Thursday, May 12, 2005

It’s almost a month since I’ve been back at the monastery, supposedly as an aspirant, but I haven’t written my “letter of aspirancy” yet. They still don’t have a statement of my intentions here. If I go to the root monastery in France to really get into training as an aspirant, they don’t know what to tell the monastics there to give them an idea who I am or where I’m coming from. I haven’t written my letter because of distractions and doubts, but most of them have cleared out, and I think I’m ready to write that letter.

My doubts about the monastic path haven’t been helped by the community here, which has started to feel like a frontier monastery, way out in the wilderness, with saloons serving up shots of soy milk and law and order maintained by the sheriff-abbot. It is far removed from the “real deal” of the root monastery where Thich Nhat Hanh’s presence is enough to keep the monastic philosophy in line with the principles and ideals.
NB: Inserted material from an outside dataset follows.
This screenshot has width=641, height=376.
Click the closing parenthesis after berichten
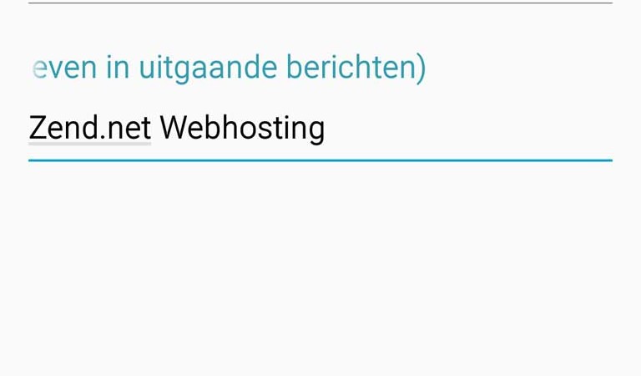coord(421,69)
But I realize I’m not here to make friends or be chummy with the monks. We’re all here on our separate paths, bound by a common theoretical philosophy, but really what I’m doing on my path has little or nothing to do necessarily with what they’re doing on their path. The monastery is just a vehicle.

Furthermore, I’m not here looking towards ordination. That's just something I don't know, so I can't be worried or stressed about it, or even whether I’m here "sincerely" as an aspirant. I’m here. That’s the point. I came here to find out if I want to ordain. If I’m faltering this way and that, I’m still here trying to figure it out. If I fall off the path and leave, that’s when I know I shouldn’t be here and need to leave. Until then, all I need to remember is that I’m still here. I am neither thinking of ordaining or thinking of not ordaining.

I think the community here has taken me as far as they can as an aspirant. Now they just need my input to formulate, as a community, what they will tell the brothers in Plum Village for me to go there. I’m ready to go now, or as soon as I submit my letter, but I have a wedding to go to in July (not my own, I hope), so I might stick around here until then, and then fly directly to France after the wedding. There are a lot of possible options, though, so I won’t project on what might happen. I might fall completely off the path and go to Tucson or ex-pat in Taiwan for a while to find out if I’m really sure about ordaining.

On the monastic path, there is often what is called the “great doubt”, requiring “great determination” to get past it. The Plum Village system is much gentler and kinder and doesn’t phrase things as dramatically. Instead, the question an aspirant constantly faces is, “Are you sure?”. And it’s a pretty frightening question if you think about it, since it’s a decision for the rest of your life. Are you sure? Fuck no!, came the early reply. Now, it is more like, no, not yet.